> Action item: Retype every record that appears below, unchanged.

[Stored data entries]

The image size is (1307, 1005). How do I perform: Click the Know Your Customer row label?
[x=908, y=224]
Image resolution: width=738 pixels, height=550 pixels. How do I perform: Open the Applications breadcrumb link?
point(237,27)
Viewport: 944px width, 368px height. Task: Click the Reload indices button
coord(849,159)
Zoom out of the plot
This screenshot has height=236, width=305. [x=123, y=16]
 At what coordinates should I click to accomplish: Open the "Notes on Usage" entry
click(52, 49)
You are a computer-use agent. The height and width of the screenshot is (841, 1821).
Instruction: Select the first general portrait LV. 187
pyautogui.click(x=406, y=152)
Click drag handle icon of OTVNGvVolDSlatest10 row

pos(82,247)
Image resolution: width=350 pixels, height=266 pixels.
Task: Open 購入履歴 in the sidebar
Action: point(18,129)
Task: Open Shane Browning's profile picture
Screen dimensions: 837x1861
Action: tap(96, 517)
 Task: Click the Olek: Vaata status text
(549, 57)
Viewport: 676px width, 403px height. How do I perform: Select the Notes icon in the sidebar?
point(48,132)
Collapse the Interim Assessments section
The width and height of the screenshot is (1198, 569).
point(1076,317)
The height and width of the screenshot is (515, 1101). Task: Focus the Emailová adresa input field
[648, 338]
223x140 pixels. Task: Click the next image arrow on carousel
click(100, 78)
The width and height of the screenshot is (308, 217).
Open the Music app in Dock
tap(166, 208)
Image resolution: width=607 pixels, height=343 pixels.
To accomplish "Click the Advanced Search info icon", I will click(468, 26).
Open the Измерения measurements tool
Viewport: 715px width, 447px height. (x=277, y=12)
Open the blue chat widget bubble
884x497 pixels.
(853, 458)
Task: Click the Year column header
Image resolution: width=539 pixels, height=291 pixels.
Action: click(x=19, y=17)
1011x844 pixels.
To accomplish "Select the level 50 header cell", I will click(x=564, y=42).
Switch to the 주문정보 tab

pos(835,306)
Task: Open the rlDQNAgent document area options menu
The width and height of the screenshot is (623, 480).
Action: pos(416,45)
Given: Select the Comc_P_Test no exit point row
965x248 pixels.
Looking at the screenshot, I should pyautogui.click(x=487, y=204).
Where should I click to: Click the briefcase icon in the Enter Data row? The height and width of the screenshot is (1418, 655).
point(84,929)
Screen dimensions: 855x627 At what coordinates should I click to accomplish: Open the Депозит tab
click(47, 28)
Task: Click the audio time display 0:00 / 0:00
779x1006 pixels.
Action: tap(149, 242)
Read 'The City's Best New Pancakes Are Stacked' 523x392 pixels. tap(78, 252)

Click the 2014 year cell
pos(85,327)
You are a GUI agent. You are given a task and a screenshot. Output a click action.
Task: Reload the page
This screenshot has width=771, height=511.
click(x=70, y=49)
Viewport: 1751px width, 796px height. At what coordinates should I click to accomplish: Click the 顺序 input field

> Written solution:
The image size is (1307, 1005). How do I perform: Click the Know Your Customer row label?
[x=908, y=224]
Image resolution: width=738 pixels, height=550 pixels. How do I perform: Open the Applications breadcrumb link?
point(237,27)
Viewport: 944px width, 368px height. Task: Click the Reload indices button
coord(849,159)
Zoom out of the plot
This screenshot has height=236, width=305. [x=123, y=16]
 At what coordinates should I click to accomplish: Open the "Notes on Usage" entry
click(52, 49)
You are a computer-use agent. The height and width of the screenshot is (841, 1821).
Instruction: Select the first general portrait LV. 187
pyautogui.click(x=406, y=152)
Click drag handle icon of OTVNGvVolDSlatest10 row

pos(82,247)
Image resolution: width=350 pixels, height=266 pixels.
Task: Open 購入履歴 in the sidebar
Action: point(18,129)
Task: Open Shane Browning's profile picture
Screen dimensions: 837x1861
Action: tap(96, 517)
 Task: Click the Olek: Vaata status text
(549, 57)
Viewport: 676px width, 403px height. How do I perform: Select the Notes icon in the sidebar?
point(48,132)
Collapse the Interim Assessments section
The width and height of the screenshot is (1198, 569).
point(1076,317)
The height and width of the screenshot is (515, 1101). Task: Focus the Emailová adresa input field
[648, 338]
223x140 pixels. Task: Click the next image arrow on carousel
click(100, 78)
The width and height of the screenshot is (308, 217).
Open the Music app in Dock
tap(166, 208)
Image resolution: width=607 pixels, height=343 pixels.
To accomplish "Click the Advanced Search info icon", I will click(468, 26).
Open the Измерения measurements tool
Viewport: 715px width, 447px height. (x=277, y=12)
Open the blue chat widget bubble
884x497 pixels.
(853, 458)
Task: Click the Year column header
Image resolution: width=539 pixels, height=291 pixels.
Action: click(x=19, y=17)
1011x844 pixels.
To accomplish "Select the level 50 header cell", I will click(x=564, y=42).
Switch to the 주문정보 tab

pos(835,306)
Task: Open the rlDQNAgent document area options menu
The width and height of the screenshot is (623, 480).
Action: pos(416,45)
Given: Select the Comc_P_Test no exit point row
965x248 pixels.
Looking at the screenshot, I should pyautogui.click(x=487, y=204).
Where should I click to: Click the briefcase icon in the Enter Data row? The height and width of the screenshot is (1418, 655).
point(84,929)
Screen dimensions: 855x627 At what coordinates should I click to accomplish: Open the Депозит tab
click(47, 28)
Task: Click the audio time display 0:00 / 0:00
779x1006 pixels.
Action: tap(149, 242)
Read 'The City's Best New Pancakes Are Stacked' 523x392 pixels. tap(78, 252)

Click the 2014 year cell
pos(85,327)
You are a GUI agent. You are given a task and a screenshot. Output a click action.
Task: Reload the page
This screenshot has width=771, height=511.
click(x=70, y=49)
Viewport: 1751px width, 796px height. At what coordinates should I click to accomplish: Click the 顺序 input field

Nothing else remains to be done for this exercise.